▶ _Objective_
Copy out the material starting with the line with "Viewport: 1222px width, 780px" and going on through the line with "Expand the Top", substituting "check box" for "checkbox" and leaving everything else as it is. Give only those lines.

▶ _Data listing_
§ §
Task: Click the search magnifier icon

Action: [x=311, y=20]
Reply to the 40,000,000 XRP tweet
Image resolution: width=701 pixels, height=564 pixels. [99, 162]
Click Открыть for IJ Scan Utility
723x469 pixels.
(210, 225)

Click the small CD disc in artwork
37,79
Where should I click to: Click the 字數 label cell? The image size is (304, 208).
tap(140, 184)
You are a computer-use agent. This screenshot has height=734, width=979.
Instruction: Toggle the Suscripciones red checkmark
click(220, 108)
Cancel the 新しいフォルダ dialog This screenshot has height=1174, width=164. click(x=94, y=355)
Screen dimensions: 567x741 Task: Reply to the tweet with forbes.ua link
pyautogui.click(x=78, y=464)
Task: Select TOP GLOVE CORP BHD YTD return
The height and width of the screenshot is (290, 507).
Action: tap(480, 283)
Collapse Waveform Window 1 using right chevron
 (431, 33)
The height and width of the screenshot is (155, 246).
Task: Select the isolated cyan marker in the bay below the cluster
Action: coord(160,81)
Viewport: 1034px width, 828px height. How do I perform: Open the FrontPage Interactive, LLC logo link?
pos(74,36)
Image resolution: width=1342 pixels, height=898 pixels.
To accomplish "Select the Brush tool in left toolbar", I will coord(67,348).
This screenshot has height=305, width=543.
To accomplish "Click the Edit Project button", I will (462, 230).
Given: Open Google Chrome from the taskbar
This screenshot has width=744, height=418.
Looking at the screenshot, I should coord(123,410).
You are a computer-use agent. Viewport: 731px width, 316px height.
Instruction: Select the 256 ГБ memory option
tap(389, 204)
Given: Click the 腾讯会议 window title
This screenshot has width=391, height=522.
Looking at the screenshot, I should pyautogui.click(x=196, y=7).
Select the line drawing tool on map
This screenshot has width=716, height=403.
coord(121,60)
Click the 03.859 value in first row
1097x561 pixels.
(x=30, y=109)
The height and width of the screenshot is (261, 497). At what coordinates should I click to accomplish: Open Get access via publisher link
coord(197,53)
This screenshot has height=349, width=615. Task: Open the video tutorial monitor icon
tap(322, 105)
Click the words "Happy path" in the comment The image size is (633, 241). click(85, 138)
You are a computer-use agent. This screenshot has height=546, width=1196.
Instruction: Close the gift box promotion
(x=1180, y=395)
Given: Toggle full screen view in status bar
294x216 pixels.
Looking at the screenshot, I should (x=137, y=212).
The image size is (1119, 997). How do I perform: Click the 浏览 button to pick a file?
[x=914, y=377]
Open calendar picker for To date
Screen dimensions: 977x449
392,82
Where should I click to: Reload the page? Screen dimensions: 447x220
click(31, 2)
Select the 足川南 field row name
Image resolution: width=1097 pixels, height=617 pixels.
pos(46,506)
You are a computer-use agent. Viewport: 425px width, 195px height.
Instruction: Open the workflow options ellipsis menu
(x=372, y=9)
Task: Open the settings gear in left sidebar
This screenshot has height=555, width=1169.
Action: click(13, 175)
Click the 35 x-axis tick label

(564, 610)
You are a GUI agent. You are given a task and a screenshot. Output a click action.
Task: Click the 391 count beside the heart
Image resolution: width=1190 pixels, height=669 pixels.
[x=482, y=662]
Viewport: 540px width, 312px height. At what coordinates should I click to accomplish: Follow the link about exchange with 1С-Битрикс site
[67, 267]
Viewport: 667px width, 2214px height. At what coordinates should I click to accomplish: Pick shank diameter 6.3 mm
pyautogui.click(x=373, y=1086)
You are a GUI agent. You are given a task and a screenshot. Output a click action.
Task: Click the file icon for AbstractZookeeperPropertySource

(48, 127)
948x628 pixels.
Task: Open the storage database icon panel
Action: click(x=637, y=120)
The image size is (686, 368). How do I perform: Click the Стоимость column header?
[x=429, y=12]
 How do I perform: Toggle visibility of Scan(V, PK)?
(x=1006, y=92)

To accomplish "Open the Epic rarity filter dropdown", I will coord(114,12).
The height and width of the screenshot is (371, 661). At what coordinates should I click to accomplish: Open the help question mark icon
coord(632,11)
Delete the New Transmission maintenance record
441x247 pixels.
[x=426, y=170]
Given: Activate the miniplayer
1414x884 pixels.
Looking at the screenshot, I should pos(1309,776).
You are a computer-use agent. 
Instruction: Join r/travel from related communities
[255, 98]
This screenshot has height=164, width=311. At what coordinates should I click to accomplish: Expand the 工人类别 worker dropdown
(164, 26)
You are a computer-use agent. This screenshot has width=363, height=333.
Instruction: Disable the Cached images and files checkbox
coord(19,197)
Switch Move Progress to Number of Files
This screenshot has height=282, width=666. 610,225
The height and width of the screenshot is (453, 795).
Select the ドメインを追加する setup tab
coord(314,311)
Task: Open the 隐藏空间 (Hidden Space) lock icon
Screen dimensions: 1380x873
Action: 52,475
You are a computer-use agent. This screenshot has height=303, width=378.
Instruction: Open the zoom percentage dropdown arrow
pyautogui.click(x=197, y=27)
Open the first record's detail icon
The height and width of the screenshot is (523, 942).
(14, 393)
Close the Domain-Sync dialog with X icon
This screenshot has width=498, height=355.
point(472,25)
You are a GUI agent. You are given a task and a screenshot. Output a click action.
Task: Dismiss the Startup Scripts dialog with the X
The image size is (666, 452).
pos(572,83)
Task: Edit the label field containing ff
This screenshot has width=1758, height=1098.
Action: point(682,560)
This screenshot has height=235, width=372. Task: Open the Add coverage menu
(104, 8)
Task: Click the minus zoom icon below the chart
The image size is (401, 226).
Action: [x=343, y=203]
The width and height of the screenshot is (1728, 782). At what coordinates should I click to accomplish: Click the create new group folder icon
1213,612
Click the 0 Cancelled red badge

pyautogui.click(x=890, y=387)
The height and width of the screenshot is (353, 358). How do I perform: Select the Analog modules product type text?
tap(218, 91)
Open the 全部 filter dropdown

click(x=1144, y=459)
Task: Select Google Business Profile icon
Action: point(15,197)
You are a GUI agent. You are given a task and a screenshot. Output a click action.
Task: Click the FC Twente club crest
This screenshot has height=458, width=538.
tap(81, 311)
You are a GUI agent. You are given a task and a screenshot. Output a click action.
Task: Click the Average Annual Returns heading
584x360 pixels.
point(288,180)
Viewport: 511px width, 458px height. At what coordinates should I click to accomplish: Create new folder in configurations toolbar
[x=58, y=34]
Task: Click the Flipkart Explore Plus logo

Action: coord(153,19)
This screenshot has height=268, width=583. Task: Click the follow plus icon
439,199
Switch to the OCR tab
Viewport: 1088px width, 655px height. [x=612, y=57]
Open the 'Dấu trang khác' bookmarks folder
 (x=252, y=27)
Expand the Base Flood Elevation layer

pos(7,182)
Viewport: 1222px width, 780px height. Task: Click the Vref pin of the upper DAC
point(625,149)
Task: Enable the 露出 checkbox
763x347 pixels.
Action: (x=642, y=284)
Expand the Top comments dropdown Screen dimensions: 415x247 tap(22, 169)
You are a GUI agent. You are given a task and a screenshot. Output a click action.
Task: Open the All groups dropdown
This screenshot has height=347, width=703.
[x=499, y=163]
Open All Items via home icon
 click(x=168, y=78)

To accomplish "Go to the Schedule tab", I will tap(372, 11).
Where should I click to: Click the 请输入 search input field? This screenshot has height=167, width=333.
§ §
▶ _Written reply_
Viewport: 1222px width, 780px height. Task: Click the Vref pin of the upper DAC
point(625,149)
Task: Enable the 露出 check box
763x347 pixels.
Action: (x=642, y=284)
Expand the Top comments dropdown Screen dimensions: 415x247 tap(22, 169)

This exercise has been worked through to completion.